### PROBLEM STATEMENT
Please rewrite the data as a numbered list, starting with the line that contains "At what coordinates" and going on through the line that contains "pos(299,43)", with blank lines left out. Omit the pictures from your list.

### RECORD LIST
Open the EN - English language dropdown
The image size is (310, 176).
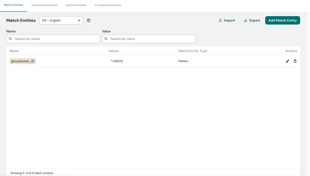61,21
--
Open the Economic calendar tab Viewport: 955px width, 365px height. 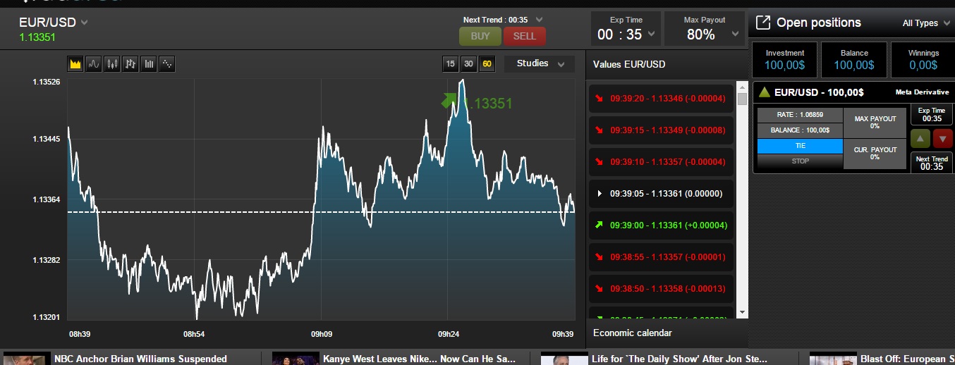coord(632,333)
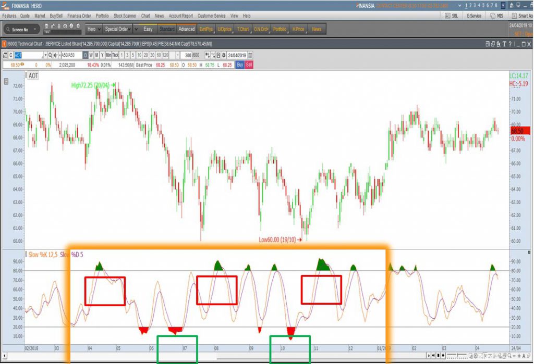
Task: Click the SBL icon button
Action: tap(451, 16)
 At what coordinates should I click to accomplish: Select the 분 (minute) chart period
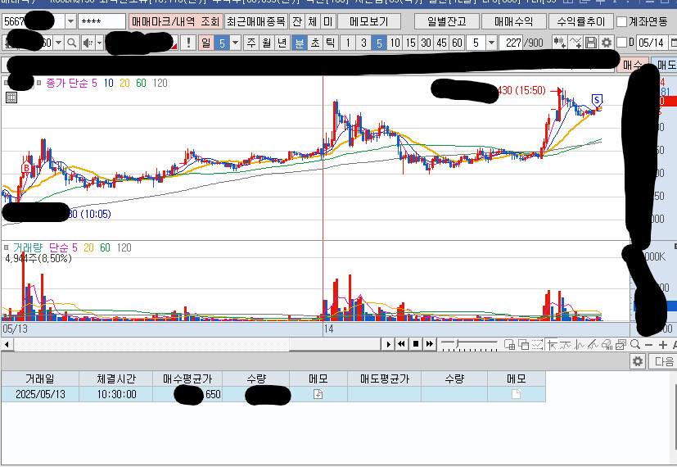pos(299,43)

### COMPLETED EXERCISE
1.  At what coordinates should I click to accomplish: Select the 분 (minute) chart period
2. pos(299,43)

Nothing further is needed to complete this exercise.